Зарок свой он не нарушил ни разу. Более того, обнаружил в себе душевную потребность бороться с пьянством как со вселенским злом. Она особенно укрепилась после того, как по возвращении с заграничных минеральных вод его перевели в министерство внутренних дел и направили с ревизией в Новгородскую губернию. Вот где и пригодились знания и умения, полученные в Варшаве, вкупе с природной муравьевской тщательностью. Губерния была бедная, и бедность эта происходила не только от скудости земли или беспорядков в гражданском управлении, но и от повсеместного запустения из-за неумеренного пьянства. И потому одним из своих первых распоряжений по вступлении в должность тульского гражданского губернатора и военного губернатора Тулы (назначение состоялось 16 июня 1846 года) он ограничил время продажи спиртного в Туле и уездных городах. Нарушителям грозило суровое наказание.
3
На нижних ступеньках высокого крыльца двухэтажного губернаторского дома в мундире и при шпаге стоял полицмейстер. Всем своим видом он был устремлен вверх, к парадным дверям. Позади него полицейские держали под руки двух пьяных мужиков. Быстро вышедший, можно сказать выскочивший, на крыльцо губернатор не удостоил их даже взгляда. Увидев начальство, полицмейстер резво бросил правую руку к треуголке; полицейские вытянулись, не выпуская, однако, задержанных.
– Господин полицмейстер, я приказывал пресекать пьянство?! – закричал Муравьев, покраснев от гнева.
– Так точно, ваше превосходительство, – обмирая, снова отдал честь полицмейстер. – До десяти часов в будние дни никому ни капли!
– А эти… – Муравьев поискал подходящее к случаю грубое определение, не нашел и просто выругался. – Где они нахлебались?
– В трактире «Три петуха».
– Та-ак… Двадцать плетей каждому, для острастки. А целовальнику, третьему петуху, – сорок, чтобы знал, кому и когда наливать.
– Права не имеете, – угрюмо сказал один из пьяных. – Мы не крепостные.

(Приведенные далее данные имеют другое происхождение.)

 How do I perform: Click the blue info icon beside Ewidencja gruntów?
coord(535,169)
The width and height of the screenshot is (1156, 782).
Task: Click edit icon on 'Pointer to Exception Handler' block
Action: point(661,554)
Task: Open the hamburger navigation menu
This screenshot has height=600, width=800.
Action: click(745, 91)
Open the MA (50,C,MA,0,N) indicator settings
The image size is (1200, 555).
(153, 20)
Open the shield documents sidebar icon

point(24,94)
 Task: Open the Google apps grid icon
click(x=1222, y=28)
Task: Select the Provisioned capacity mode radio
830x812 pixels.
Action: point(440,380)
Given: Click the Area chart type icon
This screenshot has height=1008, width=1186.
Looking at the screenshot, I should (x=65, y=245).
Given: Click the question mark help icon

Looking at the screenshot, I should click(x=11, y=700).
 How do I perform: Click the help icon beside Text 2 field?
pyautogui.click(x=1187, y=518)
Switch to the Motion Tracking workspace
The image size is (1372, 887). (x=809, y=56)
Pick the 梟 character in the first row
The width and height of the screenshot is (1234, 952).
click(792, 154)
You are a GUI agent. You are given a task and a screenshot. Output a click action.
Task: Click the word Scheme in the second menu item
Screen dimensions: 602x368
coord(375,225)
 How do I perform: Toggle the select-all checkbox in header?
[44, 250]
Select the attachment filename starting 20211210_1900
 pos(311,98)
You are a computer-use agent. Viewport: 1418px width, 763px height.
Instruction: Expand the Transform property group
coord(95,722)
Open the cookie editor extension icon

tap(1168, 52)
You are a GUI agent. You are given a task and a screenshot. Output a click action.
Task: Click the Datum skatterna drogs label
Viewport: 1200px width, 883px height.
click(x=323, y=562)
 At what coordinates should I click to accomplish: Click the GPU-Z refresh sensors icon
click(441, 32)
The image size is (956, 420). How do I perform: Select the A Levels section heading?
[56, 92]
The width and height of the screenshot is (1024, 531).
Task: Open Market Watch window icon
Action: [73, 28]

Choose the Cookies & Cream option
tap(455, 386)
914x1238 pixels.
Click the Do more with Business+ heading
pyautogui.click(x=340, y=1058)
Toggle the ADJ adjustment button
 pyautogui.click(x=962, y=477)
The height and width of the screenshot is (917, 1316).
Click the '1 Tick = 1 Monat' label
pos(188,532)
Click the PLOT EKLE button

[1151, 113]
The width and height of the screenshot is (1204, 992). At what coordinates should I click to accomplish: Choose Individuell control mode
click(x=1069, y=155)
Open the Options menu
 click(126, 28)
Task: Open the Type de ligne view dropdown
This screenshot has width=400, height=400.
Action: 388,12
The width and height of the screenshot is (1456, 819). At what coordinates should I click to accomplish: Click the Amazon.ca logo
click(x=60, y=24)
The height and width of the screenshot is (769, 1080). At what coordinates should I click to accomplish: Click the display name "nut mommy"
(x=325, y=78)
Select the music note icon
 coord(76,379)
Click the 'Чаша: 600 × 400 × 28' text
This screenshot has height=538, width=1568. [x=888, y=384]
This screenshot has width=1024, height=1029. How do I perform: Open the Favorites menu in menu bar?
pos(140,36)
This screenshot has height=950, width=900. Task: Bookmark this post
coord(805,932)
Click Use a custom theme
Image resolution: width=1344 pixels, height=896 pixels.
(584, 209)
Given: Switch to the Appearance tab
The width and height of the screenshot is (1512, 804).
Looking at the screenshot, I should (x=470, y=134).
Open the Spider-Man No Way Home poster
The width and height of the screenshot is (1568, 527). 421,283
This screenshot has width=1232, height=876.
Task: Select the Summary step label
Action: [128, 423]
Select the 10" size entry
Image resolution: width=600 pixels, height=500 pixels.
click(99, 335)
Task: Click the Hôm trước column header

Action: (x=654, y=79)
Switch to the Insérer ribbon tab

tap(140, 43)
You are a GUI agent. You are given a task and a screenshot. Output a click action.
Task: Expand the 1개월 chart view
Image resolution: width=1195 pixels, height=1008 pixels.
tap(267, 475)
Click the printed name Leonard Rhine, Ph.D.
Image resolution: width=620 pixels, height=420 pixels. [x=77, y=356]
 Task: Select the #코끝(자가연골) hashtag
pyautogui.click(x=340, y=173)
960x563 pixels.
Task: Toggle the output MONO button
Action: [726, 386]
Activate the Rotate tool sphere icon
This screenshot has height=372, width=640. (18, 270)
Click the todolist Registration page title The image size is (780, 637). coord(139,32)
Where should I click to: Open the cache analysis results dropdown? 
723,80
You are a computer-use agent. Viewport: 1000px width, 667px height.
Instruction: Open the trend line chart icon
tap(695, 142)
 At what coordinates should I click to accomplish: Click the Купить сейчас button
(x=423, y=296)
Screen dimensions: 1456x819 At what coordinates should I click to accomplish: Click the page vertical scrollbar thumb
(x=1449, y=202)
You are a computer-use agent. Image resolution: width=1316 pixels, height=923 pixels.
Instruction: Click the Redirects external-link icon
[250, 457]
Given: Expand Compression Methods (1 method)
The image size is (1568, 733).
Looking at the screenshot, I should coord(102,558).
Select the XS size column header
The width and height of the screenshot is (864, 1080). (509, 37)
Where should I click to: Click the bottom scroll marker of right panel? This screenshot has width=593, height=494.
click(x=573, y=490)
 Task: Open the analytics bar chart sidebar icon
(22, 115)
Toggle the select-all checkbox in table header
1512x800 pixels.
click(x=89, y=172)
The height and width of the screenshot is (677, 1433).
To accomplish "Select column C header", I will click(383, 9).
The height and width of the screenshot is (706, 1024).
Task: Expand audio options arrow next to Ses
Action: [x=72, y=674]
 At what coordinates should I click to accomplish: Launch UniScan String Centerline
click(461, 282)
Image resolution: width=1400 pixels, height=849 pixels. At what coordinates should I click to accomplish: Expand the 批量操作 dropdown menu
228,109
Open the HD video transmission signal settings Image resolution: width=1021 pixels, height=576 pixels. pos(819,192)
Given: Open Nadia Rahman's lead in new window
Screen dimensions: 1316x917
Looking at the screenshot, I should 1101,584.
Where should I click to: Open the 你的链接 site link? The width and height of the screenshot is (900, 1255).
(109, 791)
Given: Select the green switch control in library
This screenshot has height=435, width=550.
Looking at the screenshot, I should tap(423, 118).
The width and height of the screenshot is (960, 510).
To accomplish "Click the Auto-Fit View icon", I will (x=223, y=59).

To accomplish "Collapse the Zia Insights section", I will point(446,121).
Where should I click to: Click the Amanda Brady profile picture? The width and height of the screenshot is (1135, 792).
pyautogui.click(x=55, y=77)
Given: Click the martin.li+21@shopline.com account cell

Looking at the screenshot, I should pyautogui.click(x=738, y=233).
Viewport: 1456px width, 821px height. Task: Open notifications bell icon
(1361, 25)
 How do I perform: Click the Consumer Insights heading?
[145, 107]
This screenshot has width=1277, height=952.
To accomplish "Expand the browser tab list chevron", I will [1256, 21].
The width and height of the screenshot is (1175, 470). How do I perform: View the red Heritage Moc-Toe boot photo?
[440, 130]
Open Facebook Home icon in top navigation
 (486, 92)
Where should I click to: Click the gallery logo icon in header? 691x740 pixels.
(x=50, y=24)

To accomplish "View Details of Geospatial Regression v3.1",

Муравьев так удивился, что посмотрел на мужиков сначала через перила, потом спустился по ступенькам и встал перед ними, заложив руки за спину и внимательно вглядываясь в каждого. Один из них, широкоплечий и коренастый, был в просторной полотняной рубахе, перехваченной плетеным шерстяным пояском, плисовые штаны под коленями упрятаны в онучи, на ногах – лапти. Из круглого выреза рубахи выпирала мощная, красная от загара шея, на которой крепко сидела русоволосая голова, стриженая под горшок. Ярко-рыжая борода закрывала половину круглого лица, на котором выделялись толстый нос и голубые глаза. Второй, смуглый, черноусый и черноволосый, примерно среднего роста, одет был по-европейски – в клетчатую рубашку с отложным воротником, серую куртку, полосатые брюки навыпуск, на ногах грубые башмаки на толстой подошве, на голове суконная фуражка. Для российской глубинки, каковой, по сути, являлась Тульская губерния, мужик этот был фигурой чужеродной, отметил Муравьев, вон, и одет так, как будто только что прибыл откуда-нибудь из Англии или Германии. Его и мужиком-то называть было как-то неуместно. Во Франции ему запросто говорили бы «месье», подумалось вдруг генералу. Ну, так то во Франции. Там, кстати, водкой с утра не нажираются.